- Exercise details:
Transcribe the part of the material that opens with the line containing "You are a computer-use" and runs through the end of the material, both ends included. Leave the pictures out of your answer.

- Input for this task:
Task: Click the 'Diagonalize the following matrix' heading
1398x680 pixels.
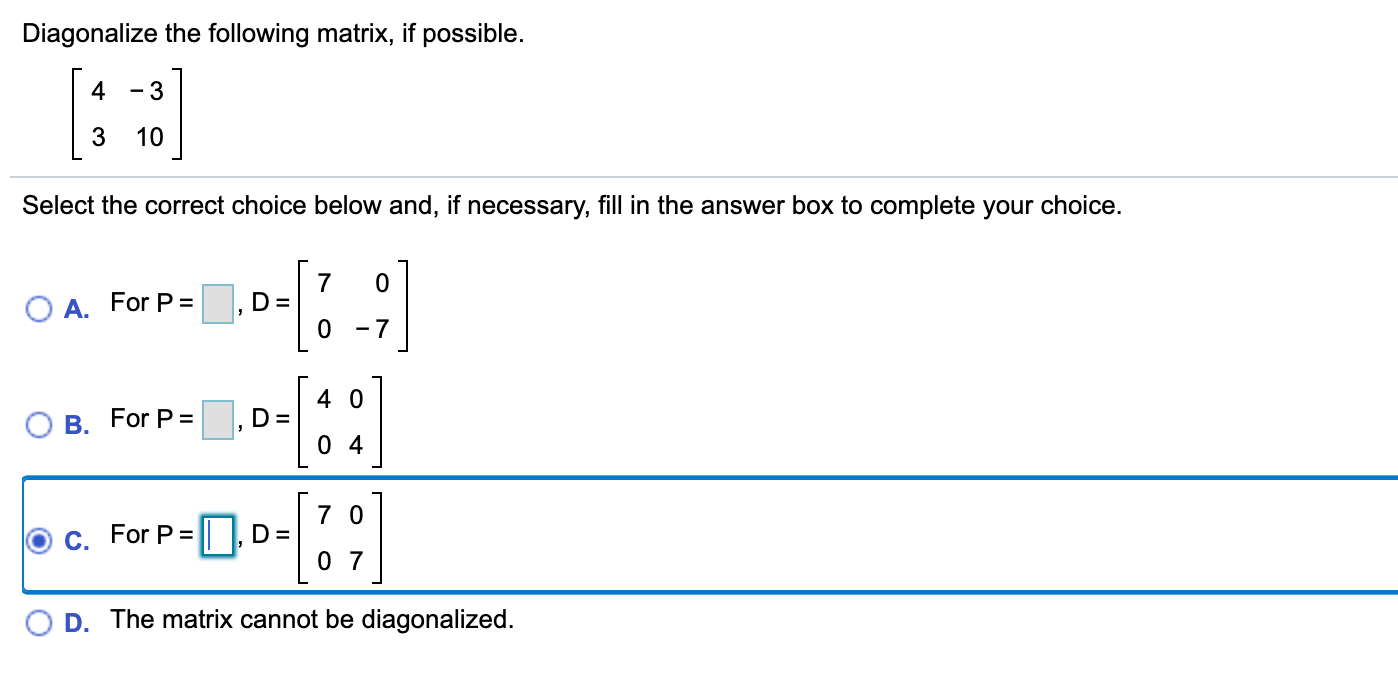Action: [275, 33]
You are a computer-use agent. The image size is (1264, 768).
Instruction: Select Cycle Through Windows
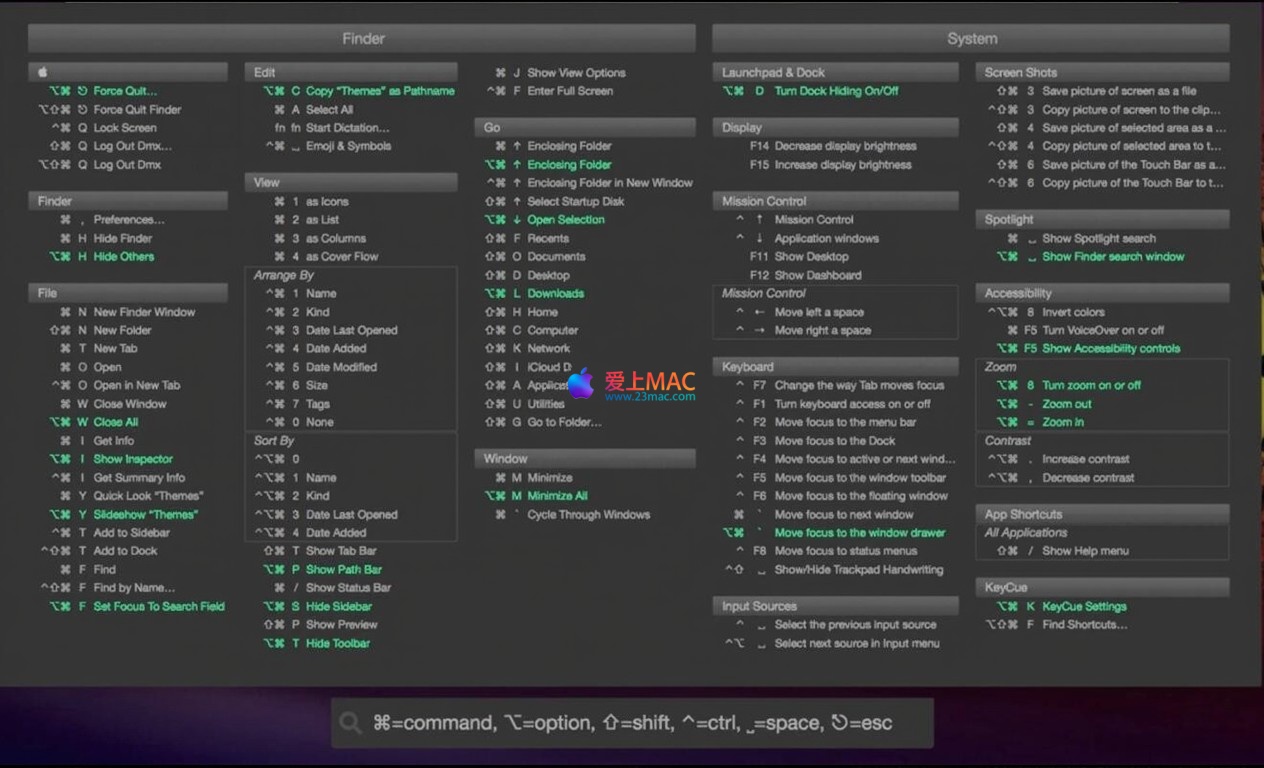click(588, 515)
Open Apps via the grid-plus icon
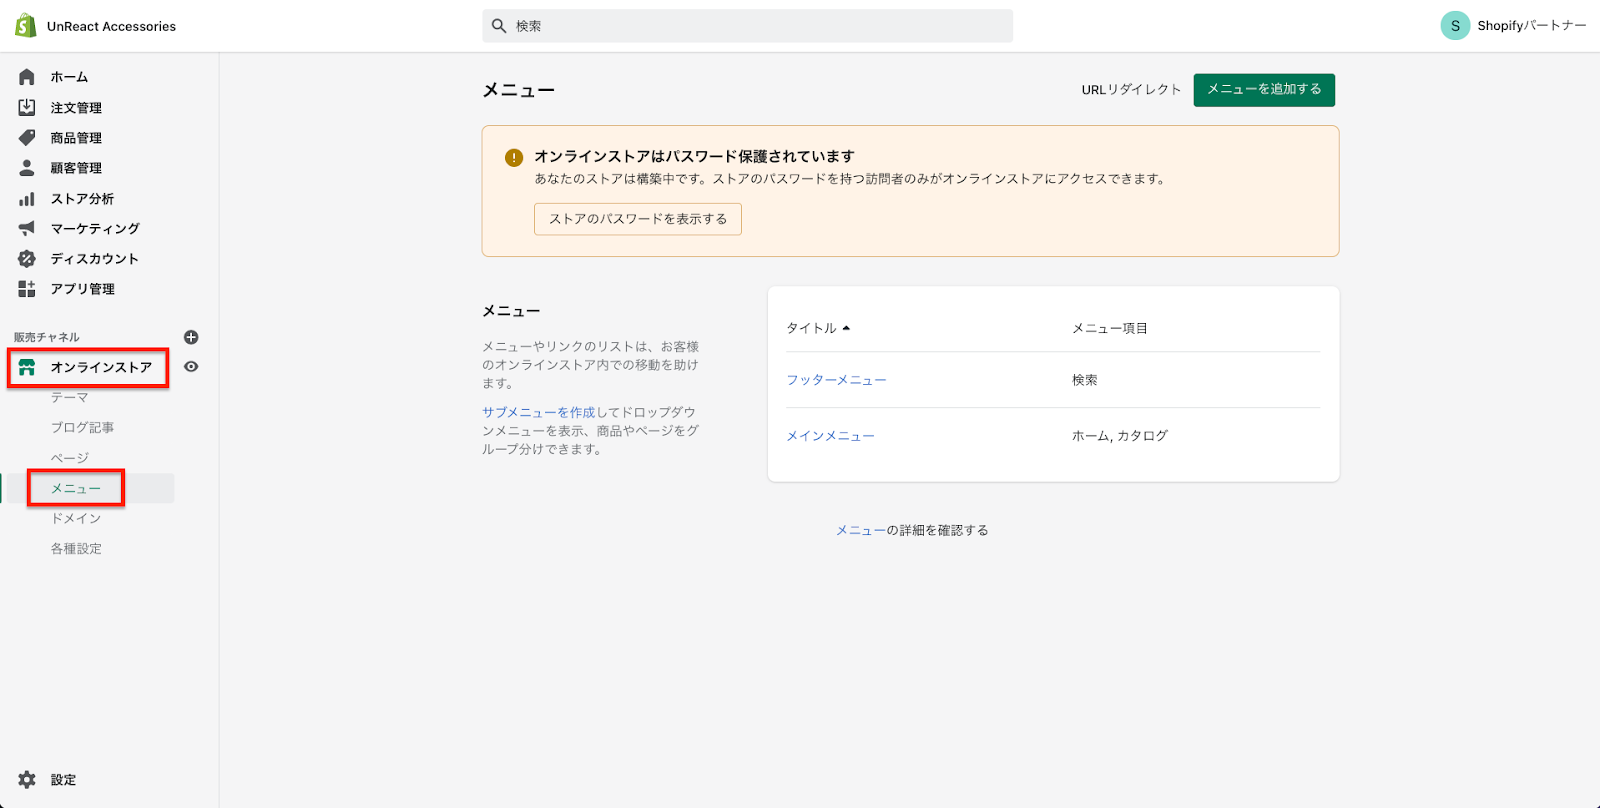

- Task response:
You are a computer-use agent. The image size is (1264, 768).
Instruction: Select Cycle Through Windows
click(588, 515)
Open Apps via the grid-plus icon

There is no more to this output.